The plasma made by the physicists in Hamburg is a good candidate for such tests because it was, in a way, more extreme than ever before. Because it was really dense, the electrical couplings – the interactions between the charged particles within it – were very strong. Making highly interactive plasma has always been both a wishlist item and a technical challenge for ultra-cold plasma physicists, says Steven Rolston, a pioneer in the field and a University of Maryland scientist who did not participate in the study. “In fact, plasmas don’t like to be strongly coupled,” he says. Once the atoms in the plasma become charged ions, he says, if there is enough time, their electrical potential energy can build up and cause them to tremble, overpowering the interactions that couple them.
Due to the difficulty of designing them in laboratories and reaching them in space, strongly coupled plasmas represent largely unexplored terrain for physicists. This is a state of matter that scientists do not yet fully grasp and want to explore further.

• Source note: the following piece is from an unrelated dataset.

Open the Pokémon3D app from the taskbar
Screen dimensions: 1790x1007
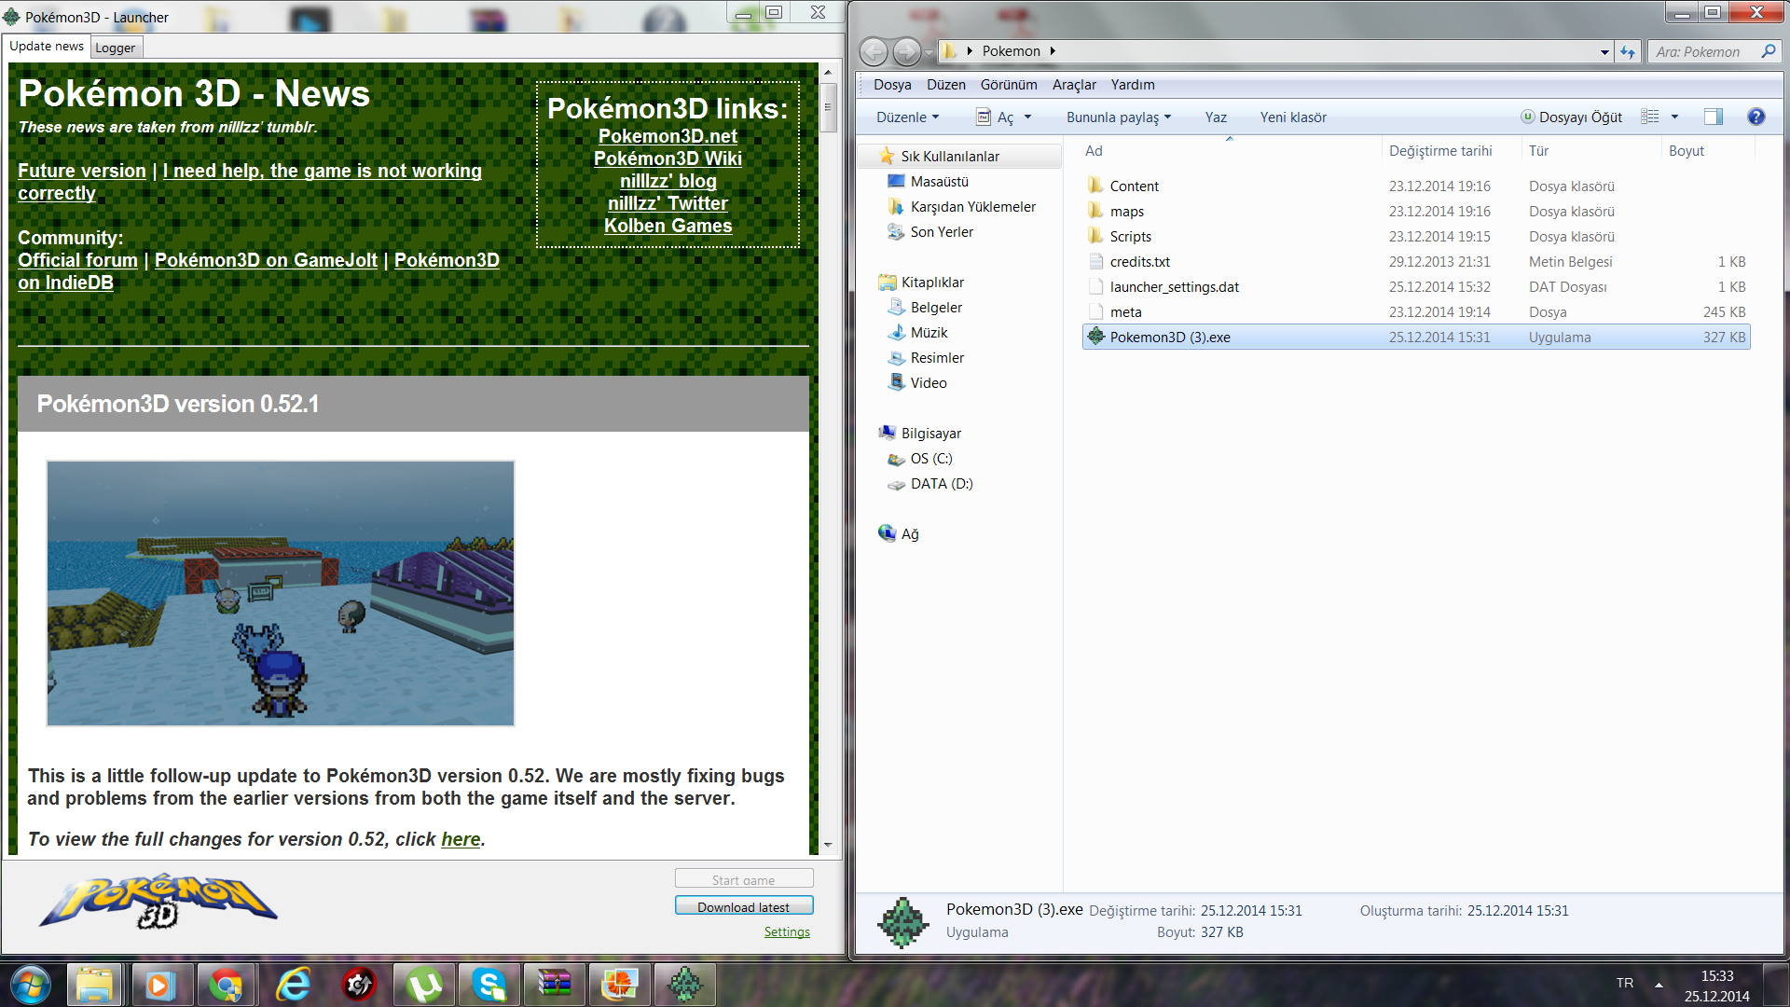(685, 984)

Part of the success of the new experiment, according to Juliette Simonet, co-head of the Hamburg team, comes from bringing together experts in ultra-cold and ultra-fast physics. This resulted in the use of extremely cold, controlled atoms as the basis of the experiment and an extremely fast laser as the primary tool to manipulate them. “It’s a great collaboration between the two research areas,” she says.

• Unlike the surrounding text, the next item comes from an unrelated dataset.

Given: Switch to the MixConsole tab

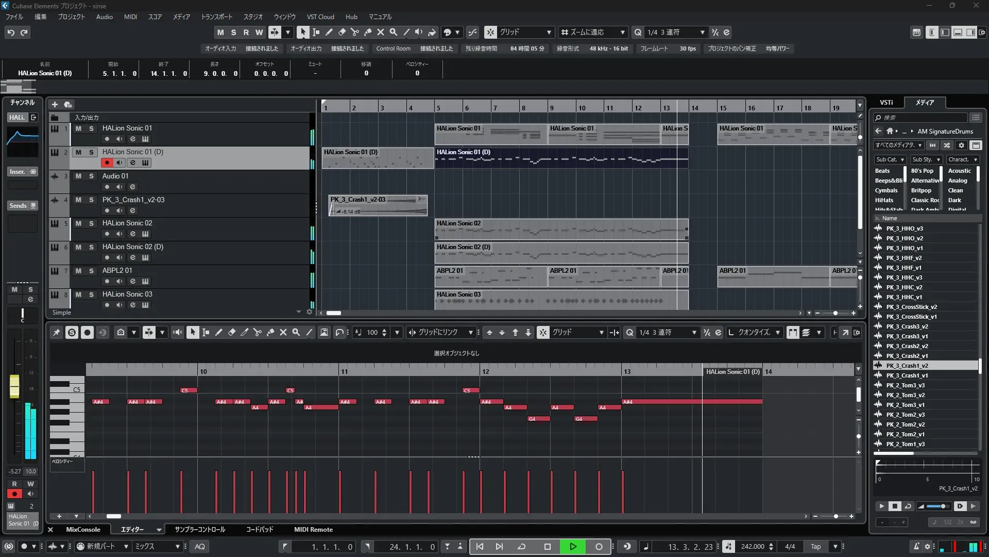Looking at the screenshot, I should pos(83,529).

The machine his team built also allowed researchers to directly track what electrons did after they broke away from their atoms. In previous experiments, physicists only deduced what could happen to them by measuring other aspects of the plasma. Here, they determined that the laser pulse caused the temperature of the electrons to skyrocket to over 8,000 degrees Fahrenheit for a moment before they cooled in response to the attraction of the ions. “It is beyond anything that has been seen so far,” Simonet says of this detailed sighting.
Such details have so far escaped the theories of physicists, Killian says. “Many standard theories used in plasmas describing how energy is transported or mass is transported through the system do not work in this area. [interaction] diet, ”he notes.

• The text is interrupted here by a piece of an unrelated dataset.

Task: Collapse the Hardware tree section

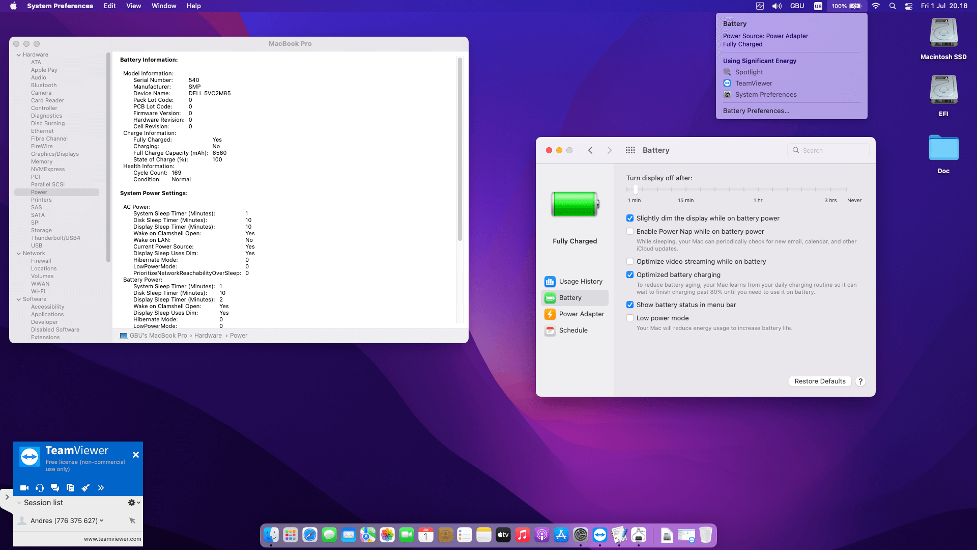Action: [19, 55]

To make sure they understood what they were seeing, the Hamburg team turned to computer calculations. Because their plasma was very small, Mario Grossman, a graduate student of the group and co-author of the study, said they could calculate how each plasma particle interacted with the others. It was like asking a computer to describe the noise in a crowded room, pulling together minute details of conversations between two people.
For their 8,000-particle system, he had to wait up to 22 days for a computer to produce results. Encouragingly, the simulated plasma particles did almost exactly what the researchers saw real particles do in their experiment. This simulation approach, however, would not be practical for any larger, natural plasma.
“Most of the theory has really been some sort of brute force – ‘Let me just put it on a really big computer and calculate the interactions’ – that doesn’t work out well,” Rolston admits. He points out that there may not be computers powerful enough to simultaneously handle every particle interaction in large plasmas. A more sophisticated theory would zoom out, forget about particle details, and predict the behavior of plasma based on its properties as a whole.
This type of theory would help both ultra-cold physicists and researchers studying celestial bodies. It could predict when strongly coupled plasmas can develop ripples or sustain electrical currents. These predictions could be tested in laboratory experiments on Earth and offer insight into the evolution – even mergers between – white dwarves in space. “We have an initially super-coupled plasma,” says Wessels-Staarmann. “The interesting thing would be to really maintain that coupling, so that you can really contribute to what’s going on with a white dwarf.”